Fokke concludeert in een rapportage van 14 januari 2003 dat de ingewonnen informatie duidt op een ongewijzigde situatie en geen noemenswaardige somatische problematiek. Volgens Fokke heeft de primaire verzekeringsarts voldoende zorgvuldig gehandeld en beperkingen geformuleerd die in overeenstemming zijn met de daadwerkelijke situatie bij onderzoek door de verzekeringsarts en zoals beschreven door de diverse behandelaars. Op basis van deze beperkingen wordt appellante in staat geacht de geduide functies te vervullen, waarbij geen sprake is van overschrijding van de belastbaarheid op functie-onderdelen. Fokke heeft de geselecteerde functies nog specifiek gescreend op werken onder tijdsdruk, maar geen overschrijdingen van de belastbaarheid van appellante geconstateerd. De bezwaararbeidsdeskundige H.A.M. Hulshof laat daarop nog één van de geselecteerde functies vallen. Dit heeft echter geen invloed op de indeling in de arbeidsongeschiktheidsklasse van 45 tot 55%.

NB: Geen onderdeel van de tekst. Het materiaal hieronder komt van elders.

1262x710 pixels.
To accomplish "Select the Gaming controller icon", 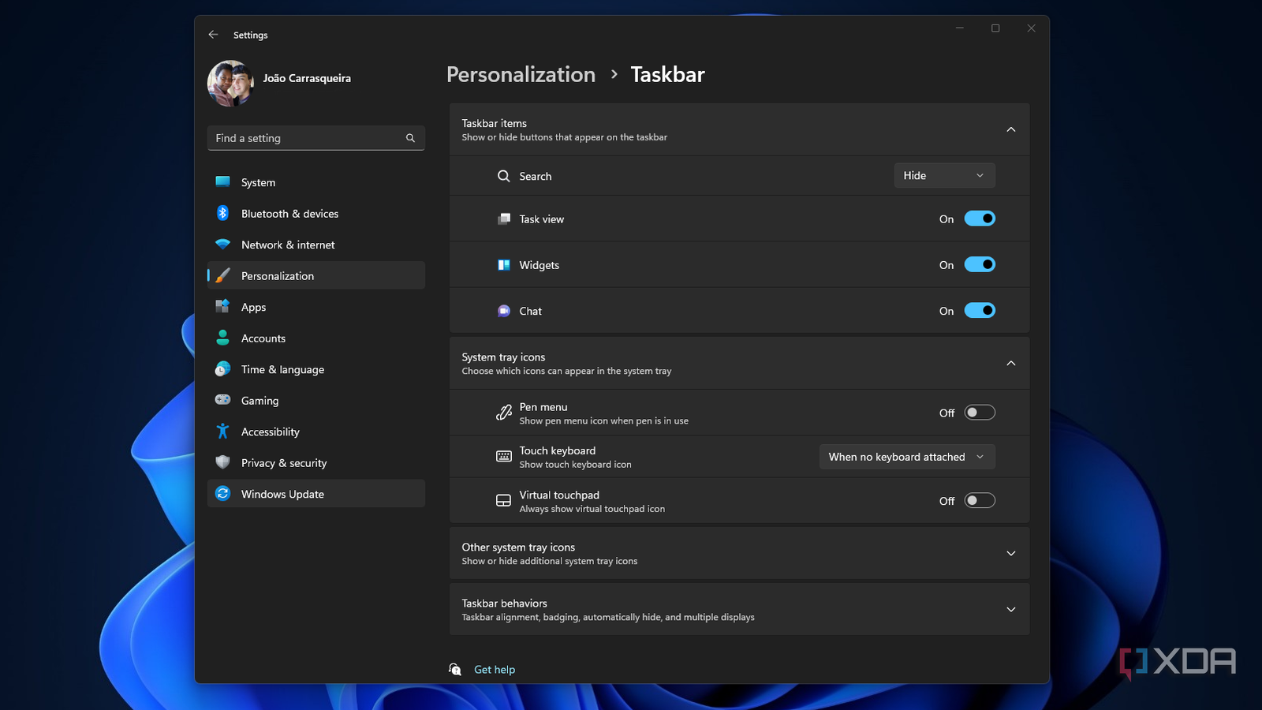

Bij besluit van 28 januari 2003 is het bezwaar ongegrond verklaard.
In beroep is namens appellante naar voren gebracht dat haar belastbaarheid met arbeid door het Uwv is overschat. Herhaald wordt dat appellante steeds volledig arbeidsongeschikt is beschouwd, terwijl niet is gebleken van een substantiële verbetering in de gezondheidstoestand van appellante die de arbeidsgeschiktheid heeft bevorderd.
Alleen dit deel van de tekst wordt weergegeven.